Cyber crooks no longer want credit cards

“Credit cards in the last five years have stopped being profitable for organized crime of hacking because they can only charge $20 to $100 on a stolen card before a credit card company realizes it’s a compromised account,” said Erik Stielow, manager of information security for Spartanburg Regional Healthcare System.

So the criminals switched to hacking data, including health care records, which are not easily cancelled. This data includes social security numbers, birth dates, next of kin, and other identification, Stielow said.

Criminals can use these data to open new credit cards and loans, he said.

Spartanburg Regional Healthcare System’s cyber security team is continuously protecting its health information. Their efforts helped Spartanburg Regional Healthcare System to be recognized as a Most Wired Hospital and Health System 2017 award for security and patient engagement.

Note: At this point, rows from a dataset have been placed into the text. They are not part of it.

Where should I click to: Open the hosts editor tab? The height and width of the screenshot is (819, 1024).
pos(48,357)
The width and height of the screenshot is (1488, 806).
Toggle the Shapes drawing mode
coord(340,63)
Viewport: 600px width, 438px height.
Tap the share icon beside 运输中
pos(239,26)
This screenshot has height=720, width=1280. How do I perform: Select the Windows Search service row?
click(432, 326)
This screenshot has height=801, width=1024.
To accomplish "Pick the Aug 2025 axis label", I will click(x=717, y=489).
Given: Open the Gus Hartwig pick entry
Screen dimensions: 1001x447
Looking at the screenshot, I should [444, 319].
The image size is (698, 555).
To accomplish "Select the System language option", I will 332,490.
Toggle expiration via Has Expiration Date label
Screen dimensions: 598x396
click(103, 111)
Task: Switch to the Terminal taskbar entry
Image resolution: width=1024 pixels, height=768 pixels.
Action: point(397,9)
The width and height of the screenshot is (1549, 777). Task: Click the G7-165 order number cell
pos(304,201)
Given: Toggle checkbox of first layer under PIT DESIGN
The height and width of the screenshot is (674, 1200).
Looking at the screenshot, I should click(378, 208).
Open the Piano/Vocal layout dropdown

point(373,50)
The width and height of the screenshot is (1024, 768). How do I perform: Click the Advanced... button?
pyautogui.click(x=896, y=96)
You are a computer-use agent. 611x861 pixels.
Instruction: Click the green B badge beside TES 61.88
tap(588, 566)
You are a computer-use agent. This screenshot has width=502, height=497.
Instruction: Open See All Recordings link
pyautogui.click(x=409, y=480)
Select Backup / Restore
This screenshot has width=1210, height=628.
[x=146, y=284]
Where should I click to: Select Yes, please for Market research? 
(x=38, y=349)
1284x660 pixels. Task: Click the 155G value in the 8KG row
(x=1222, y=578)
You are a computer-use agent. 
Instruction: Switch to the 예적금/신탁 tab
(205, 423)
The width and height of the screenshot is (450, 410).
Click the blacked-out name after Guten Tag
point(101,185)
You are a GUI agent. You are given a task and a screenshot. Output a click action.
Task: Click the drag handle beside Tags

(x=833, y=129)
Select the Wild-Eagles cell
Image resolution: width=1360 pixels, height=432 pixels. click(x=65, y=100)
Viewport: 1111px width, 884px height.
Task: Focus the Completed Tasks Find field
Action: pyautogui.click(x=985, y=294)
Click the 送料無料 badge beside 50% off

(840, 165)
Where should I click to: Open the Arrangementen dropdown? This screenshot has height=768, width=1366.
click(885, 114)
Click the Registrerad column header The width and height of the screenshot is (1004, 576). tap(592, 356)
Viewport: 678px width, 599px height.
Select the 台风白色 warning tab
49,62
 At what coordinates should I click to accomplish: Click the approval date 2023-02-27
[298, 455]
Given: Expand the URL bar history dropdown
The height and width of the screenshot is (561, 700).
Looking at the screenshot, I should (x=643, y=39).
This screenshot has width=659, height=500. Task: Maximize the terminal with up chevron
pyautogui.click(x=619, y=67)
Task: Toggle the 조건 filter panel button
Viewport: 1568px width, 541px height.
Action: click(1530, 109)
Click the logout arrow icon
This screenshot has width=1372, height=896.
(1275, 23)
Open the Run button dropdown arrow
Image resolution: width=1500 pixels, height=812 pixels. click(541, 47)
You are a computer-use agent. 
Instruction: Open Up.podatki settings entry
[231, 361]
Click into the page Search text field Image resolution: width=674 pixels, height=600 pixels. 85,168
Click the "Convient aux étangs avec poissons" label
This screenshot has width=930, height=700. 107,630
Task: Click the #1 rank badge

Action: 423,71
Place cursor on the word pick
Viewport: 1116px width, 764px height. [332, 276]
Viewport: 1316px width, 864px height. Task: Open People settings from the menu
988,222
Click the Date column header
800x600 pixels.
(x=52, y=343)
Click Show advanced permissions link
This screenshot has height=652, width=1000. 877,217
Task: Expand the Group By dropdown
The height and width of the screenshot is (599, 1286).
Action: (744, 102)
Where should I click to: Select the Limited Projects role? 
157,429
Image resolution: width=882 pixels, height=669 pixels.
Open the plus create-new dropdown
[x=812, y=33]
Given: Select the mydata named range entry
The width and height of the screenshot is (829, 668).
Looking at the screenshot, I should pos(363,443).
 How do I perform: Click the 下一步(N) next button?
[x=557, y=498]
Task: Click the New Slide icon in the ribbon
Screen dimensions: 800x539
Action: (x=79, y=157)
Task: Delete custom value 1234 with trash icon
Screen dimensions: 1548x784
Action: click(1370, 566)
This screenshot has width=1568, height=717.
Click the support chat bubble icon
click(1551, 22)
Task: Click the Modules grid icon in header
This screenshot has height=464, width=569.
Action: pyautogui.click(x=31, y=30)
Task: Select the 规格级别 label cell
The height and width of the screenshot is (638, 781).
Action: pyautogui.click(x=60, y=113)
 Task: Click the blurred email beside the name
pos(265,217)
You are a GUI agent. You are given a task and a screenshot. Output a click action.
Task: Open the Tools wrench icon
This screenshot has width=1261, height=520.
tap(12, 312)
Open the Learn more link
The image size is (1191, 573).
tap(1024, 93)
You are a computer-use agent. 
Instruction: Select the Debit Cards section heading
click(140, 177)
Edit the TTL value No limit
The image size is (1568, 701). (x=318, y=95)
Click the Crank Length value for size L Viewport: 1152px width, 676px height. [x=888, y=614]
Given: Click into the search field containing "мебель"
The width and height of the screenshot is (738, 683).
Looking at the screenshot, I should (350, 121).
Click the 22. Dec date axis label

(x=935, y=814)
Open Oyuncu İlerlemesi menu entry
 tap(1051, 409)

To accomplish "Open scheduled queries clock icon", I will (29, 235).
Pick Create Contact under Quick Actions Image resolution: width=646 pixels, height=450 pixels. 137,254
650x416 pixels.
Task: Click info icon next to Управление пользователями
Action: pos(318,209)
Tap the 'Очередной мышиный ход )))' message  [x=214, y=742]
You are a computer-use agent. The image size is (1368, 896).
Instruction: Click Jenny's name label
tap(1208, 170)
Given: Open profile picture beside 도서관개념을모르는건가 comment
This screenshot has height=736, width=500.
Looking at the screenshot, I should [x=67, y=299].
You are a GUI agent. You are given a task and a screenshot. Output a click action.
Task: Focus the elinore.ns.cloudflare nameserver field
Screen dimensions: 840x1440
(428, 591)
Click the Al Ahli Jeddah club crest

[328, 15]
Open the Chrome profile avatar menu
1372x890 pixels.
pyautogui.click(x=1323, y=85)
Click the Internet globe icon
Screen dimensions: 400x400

The IT team and system at Spartanburg Regional Healthcare System works like a home security system to keep cyber attackers out and keeping information safe, said Harold J. Moore, MS, MBA, chief information officer at Spartanburg Regional.

Spartanburg Regional, like most Upstate health systems, uses Epic, a cloud-based repository that stores an individual’s electronic health record.

When someone visits the hospital or a specialist, their new doctor will see all of the diagnoses, lab test results, and medications. This part of the electronic system is behind the scenes. Patients encounter Epic when they visit their MyChart portal to look at information about their next doctor’s visit or to see lab results.

Patients have secure communication in MyChart

“MyChart is secure. We protect patients’ health information similarly to how a bank protects your banking information,” said Donna Ownby, EpicCare ambulatory team lead for Spartanburg Regional Healthcare System.

Patients can send their doctors secure messages through MyChart.

“When patients log into MyChart, they have user names and passwords,” Ownby said. “Sending messages is much more secure than personal emails.”

MyChart is secure, so people can pay their medical bills electronically. Their payment information is encrypted and safe.

“Folks get their bills in the mail or electronically through MyChart,” Ownby said. “We don’t call and ask for a credit card number.”

This is why the health system’s security team takes many precautions to deter hackers. The health system’s IT team conducts internal tests to see where cyber attackers might gain entry.

They also validate internal testing by having outside experts try to penetrate the security system and highlight weak spots, Stielow explained.

“We do that to proactively patch any holes or inconsistencies we find, and we do this quite regularly,” he said. “We also spend a lot of time researching what’s going on in other parts of the world, and we partner with security firms that have a big global outlook so that we can anticipate new threats.”